Friday
Jun112021

Including Judgement

Last night I went to an online premier for a wicked and brilliant and thrilling dance at the Joyce, Giselle of Loneliness, by Katy Pyle. I urge you to buy a ticket and see the show, streaming through June 23rd. In it, seven queer dancers audition for the role of Giselle by dancing a compressed and extremely difficult sequence from the mad scene. Any one of them would blow your mind, and yet we as audience were asked to judge them according to criteria like Jumps and Extension, but also Ethereal and Hysteria and Suffering. I laughed and scoffed but then got into it. We were given 30 seconds so the judgements had to come fast. I picked a favorite and then became cruel. There I was, in love with each of these dancers and at the same time aware of my discriminating mind comparing and ordering them according to how the Ballet World might want me to. It was a perfect Koan, a moment of clashing contradiction presenting an opportunity to open the mind. The dance then skillfully and surprisingly turned toward inclusion, the mission of the company Ballez (free youtube class on Dégagé with Butch Nod above).

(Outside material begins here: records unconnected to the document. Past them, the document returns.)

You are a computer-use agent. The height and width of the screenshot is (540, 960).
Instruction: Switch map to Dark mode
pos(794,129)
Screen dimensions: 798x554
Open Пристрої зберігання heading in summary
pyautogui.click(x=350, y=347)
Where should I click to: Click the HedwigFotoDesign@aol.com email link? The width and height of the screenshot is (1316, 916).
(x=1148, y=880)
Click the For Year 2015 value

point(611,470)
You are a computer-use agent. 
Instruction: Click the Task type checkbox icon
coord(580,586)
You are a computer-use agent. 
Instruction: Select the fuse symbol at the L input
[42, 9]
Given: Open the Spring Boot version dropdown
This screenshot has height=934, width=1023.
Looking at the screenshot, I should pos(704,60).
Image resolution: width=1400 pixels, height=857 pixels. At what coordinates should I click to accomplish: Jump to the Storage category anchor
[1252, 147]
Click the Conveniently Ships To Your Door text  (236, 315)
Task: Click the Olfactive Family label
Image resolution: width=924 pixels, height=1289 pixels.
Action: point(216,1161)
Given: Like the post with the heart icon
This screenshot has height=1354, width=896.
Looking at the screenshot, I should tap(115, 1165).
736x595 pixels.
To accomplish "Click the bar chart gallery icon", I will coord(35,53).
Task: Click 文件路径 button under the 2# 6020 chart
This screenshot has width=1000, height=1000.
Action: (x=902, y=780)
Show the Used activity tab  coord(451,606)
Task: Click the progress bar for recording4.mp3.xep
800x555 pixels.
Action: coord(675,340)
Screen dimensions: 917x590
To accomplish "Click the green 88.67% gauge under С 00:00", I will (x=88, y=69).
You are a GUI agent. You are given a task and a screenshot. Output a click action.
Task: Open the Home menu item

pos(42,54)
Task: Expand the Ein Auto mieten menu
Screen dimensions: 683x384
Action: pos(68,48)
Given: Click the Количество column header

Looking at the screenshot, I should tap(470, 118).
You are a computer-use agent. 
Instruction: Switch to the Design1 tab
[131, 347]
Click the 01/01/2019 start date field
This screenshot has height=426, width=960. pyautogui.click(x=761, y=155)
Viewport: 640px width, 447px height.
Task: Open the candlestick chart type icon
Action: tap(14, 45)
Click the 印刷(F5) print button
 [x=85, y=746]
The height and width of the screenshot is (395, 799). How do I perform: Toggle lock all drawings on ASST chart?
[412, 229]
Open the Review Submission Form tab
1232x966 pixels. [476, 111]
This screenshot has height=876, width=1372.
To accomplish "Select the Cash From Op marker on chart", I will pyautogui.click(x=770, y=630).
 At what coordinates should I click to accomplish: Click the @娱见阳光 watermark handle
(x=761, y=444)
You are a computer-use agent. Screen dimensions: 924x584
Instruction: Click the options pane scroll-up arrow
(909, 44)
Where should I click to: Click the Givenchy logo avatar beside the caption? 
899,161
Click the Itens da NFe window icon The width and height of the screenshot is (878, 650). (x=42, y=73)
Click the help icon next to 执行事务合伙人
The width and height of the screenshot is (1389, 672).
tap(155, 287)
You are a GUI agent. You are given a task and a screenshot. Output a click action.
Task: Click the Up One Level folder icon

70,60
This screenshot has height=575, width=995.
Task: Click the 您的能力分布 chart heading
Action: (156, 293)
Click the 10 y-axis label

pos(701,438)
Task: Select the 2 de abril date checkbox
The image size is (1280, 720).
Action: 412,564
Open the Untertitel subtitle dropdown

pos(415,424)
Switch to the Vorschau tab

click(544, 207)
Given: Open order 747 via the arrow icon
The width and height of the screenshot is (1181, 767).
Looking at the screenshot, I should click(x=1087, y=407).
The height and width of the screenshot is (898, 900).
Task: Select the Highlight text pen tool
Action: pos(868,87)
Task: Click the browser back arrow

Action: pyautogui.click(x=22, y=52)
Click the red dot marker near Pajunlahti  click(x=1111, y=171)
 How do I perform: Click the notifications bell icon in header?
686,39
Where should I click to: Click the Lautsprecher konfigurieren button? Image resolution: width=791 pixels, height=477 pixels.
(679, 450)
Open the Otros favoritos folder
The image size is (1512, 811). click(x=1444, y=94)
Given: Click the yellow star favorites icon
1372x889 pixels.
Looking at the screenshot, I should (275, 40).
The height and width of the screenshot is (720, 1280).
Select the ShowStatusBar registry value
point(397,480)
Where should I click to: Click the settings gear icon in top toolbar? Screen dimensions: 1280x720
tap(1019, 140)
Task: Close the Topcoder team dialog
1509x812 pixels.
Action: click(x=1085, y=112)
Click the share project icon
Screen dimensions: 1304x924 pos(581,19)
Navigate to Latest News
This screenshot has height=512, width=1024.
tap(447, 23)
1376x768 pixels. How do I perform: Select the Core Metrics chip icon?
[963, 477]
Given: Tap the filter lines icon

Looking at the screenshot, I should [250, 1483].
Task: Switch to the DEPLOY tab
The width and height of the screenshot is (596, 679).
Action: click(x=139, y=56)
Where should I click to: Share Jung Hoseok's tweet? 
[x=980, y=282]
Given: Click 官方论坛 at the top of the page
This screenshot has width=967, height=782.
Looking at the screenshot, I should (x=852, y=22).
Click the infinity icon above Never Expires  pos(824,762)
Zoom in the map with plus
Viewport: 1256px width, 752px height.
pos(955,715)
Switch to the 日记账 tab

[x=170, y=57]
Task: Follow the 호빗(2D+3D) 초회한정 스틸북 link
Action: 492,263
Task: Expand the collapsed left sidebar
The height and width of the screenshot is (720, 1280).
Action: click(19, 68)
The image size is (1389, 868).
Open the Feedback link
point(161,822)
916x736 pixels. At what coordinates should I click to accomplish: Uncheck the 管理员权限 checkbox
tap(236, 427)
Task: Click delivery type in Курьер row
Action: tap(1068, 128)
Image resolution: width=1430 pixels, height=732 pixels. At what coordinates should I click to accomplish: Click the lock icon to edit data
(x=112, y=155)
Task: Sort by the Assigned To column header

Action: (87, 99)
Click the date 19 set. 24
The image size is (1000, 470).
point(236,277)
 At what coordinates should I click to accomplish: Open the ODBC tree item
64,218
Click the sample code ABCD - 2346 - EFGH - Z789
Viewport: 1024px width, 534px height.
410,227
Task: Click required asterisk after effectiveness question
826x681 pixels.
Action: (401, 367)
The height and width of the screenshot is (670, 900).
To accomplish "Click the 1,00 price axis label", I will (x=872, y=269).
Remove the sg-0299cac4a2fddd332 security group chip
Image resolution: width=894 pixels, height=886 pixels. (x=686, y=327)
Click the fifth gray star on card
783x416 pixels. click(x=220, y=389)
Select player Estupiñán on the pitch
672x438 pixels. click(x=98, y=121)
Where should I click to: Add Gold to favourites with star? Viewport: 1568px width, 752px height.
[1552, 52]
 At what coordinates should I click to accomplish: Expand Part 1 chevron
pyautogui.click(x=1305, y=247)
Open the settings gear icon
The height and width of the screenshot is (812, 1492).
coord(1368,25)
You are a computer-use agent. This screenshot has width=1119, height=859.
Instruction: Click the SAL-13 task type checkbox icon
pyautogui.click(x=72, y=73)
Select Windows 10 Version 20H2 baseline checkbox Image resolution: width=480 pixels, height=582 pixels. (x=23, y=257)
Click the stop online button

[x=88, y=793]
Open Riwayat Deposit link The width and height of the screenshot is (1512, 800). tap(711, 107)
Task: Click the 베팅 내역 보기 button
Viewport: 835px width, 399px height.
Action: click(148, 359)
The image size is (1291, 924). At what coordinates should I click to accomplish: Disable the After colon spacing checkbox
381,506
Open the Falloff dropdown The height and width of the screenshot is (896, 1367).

No preference no problem, implies Zen. Include everything. Well, I am proud to say that I don't judge. People tell me so all the time as they share sexual secrets and dark thoughts with me. The other day I was bragging about this fine quality to my daughter and found myself sputtering. In the context of motherhood I sure do behave like a judge. Mothers are thought to be responsible for the behavior of our offspring and so we try to teach them right and wrong. A lot of suffering springs from that line of thinking--incentives, failures, punishments, battles, and sometimes irrevocable cut-offs. And yet we must transmit morality and justice, right? We must transmit standards. We must transmit expectations, ideas of excellence, how to get ahead, how to be pretty, when to be strong, when to give it up, how to treat each other. Culture and context chew on each other and spit out judgment. If we can't avoid transmitting our world view we might as well examine it. But how do we examine it when we are in it? Tip: let someone blow up the world for you. 

Lately I've been obsessed with how the idea of justice functions in our relationships. Considerable harm is caused by trying to push reality into the justice frame.

You don't deserve to be ill; you did everything right. or,
oh well, she was a smoker so... or
work hard and you get rewards, except you don't,
don't give people free money or they won't work, except it's not true.
Or even social justice. What are my rights, really? I don't know. I don't know what I deserve. Why do we need to believe we live in a just world? Why do I have ALS? What if I really had to choose one of those dancers? Could the decision ever be just? Agnes Callard argues for an asymmetrical meritocracy, a work-around necessary, she says, because we cannot tolerate existing in a world that isn't fair. Praise your friends for their efforts when they succeed, she says, but curse the world with them when they fail. 

Fuck the world! Why did you give me this terrible illness?

Ah but why did you give me breeze and friendship smell of lilacs taste of tacos and my daughter? I didn't deserve those either. Praise the world!

Oh, I know it's more complicated than that. I'm just getting started. 

By the way, Katy acknowledged my contribution to the flow of their work, for which I have to admit I am grateful. It's good to know how my life tucks into the rest, into the best. Sometimes judgement feels so good.